** Opening Passage provided block **

Plant breeding student wins Three Minute Thesis contest

Teddy Yesudasan, a research master’s student in plant breeding and genetics, grew up in a place where potatoes came in one color. When he arrived in Ithaca, he was amazed at the varieties at a local grocery store.

People’s Choice winner Pamela Meyerhofer, left, overall winner Teddy Yesudasan, center, and runner-up Shao-Pei Chou are pictured following the Three Minute Thesis competition, March 20 in Call Auditorium.

He was so amazed, in fact, that he wrote his master’s thesis about it.

“Growing up in southern India, all I saw were white potatoes, and so when I came to Ithaca as an international student and went grocery shopping for the first time at Wegmans, I was shocked to see potatoes that came in different colors,” Yesudasan said to open his presentation at the fifth annual Three Minute Thesis (3MT) competition, held March 20 in Call Auditorium.

Alongside nine other students selected from 22 preliminary round competitors, Yesudasan had to present his dissertation research in just three minutes to a panel of non-specialist judges, staff and students from across campus. Presentations were judged on their comprehension, clarity, engagement and communication style.

His presentation, “What Makes a Red Potato Red?” earned him first place and $1,500. Second place and $1,000 was awarded to genetics, genomics and development doctoral candidate Shao-Pei Chou for her presentation, “Decoding the 2% Difference That Makes Us Human.”

** Closing Passage provided block **
** Opening Provided material block **

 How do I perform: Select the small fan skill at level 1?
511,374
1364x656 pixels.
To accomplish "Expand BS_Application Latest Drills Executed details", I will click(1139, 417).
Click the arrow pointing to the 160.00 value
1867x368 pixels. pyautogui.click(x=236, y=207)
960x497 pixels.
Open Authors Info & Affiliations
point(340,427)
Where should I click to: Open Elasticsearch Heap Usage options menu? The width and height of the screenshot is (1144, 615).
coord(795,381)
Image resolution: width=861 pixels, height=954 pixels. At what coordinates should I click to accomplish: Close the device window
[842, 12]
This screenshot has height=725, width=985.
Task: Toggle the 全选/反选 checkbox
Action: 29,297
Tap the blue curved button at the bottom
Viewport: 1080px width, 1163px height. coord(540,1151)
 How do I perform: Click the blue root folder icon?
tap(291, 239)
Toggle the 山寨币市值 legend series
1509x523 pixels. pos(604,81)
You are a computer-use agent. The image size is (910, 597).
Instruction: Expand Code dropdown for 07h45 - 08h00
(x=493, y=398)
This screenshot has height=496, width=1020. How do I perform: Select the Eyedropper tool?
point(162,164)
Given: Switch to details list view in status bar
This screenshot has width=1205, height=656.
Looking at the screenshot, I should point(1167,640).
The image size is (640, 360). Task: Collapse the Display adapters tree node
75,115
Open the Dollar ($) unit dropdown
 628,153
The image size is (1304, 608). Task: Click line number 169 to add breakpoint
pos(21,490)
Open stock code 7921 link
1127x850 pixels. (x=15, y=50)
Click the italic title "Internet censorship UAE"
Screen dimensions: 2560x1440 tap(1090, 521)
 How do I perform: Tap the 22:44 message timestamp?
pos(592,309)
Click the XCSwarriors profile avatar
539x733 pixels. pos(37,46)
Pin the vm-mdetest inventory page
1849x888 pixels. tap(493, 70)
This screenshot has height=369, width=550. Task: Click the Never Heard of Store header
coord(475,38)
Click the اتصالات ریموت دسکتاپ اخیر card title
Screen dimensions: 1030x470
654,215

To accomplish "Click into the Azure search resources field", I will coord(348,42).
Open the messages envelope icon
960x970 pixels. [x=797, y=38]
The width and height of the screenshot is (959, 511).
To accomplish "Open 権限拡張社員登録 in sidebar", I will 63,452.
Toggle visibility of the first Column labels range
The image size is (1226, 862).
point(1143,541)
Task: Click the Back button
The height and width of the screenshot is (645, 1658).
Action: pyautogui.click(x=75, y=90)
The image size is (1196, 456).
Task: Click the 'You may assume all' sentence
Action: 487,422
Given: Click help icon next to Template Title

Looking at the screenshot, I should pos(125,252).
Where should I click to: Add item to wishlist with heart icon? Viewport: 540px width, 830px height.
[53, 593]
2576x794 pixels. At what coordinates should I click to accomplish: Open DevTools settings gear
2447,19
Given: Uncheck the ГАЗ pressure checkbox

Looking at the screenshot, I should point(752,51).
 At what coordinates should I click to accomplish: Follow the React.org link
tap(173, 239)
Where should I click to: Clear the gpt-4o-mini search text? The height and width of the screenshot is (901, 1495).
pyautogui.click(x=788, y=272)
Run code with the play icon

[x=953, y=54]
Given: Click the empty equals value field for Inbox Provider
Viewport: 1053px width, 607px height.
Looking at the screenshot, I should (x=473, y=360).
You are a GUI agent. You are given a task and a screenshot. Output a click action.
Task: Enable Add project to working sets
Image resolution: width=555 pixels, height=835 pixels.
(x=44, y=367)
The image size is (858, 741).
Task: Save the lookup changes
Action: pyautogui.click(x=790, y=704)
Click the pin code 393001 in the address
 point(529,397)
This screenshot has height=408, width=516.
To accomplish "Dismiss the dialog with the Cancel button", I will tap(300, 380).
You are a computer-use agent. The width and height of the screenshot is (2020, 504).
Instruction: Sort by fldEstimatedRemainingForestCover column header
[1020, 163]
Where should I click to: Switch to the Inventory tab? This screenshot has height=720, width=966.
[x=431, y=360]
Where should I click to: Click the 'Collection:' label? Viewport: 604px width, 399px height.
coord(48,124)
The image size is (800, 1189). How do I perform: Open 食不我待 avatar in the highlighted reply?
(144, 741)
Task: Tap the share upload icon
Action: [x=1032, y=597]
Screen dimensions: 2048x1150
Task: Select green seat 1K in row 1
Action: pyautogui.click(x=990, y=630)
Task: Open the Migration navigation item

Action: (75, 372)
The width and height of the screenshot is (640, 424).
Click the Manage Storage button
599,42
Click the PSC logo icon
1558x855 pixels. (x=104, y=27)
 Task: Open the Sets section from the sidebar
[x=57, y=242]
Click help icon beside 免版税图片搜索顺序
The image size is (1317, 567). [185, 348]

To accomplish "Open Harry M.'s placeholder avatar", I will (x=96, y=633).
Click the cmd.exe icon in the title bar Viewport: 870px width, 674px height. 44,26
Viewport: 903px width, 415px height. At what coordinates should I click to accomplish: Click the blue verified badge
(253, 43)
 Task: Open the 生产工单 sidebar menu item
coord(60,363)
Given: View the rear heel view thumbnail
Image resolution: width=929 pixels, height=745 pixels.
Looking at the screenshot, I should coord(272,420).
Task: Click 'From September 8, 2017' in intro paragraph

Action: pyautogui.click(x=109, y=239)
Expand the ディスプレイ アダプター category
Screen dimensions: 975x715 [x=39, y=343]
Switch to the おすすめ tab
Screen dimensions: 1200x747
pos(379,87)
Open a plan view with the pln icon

** Closing Provided material block **

Can you copy the part of the article on the Three Minute Thesis contest from "People’s Choice winner" to "thesis about it.", word for word?

### Answer box
People’s Choice winner Pamela Meyerhofer, left, overall winner Teddy Yesudasan, center, and runner-up Shao-Pei Chou are pictured following the Three Minute Thesis competition, March 20 in Call Auditorium.

He was so amazed, in fact, that he wrote his master’s thesis about it.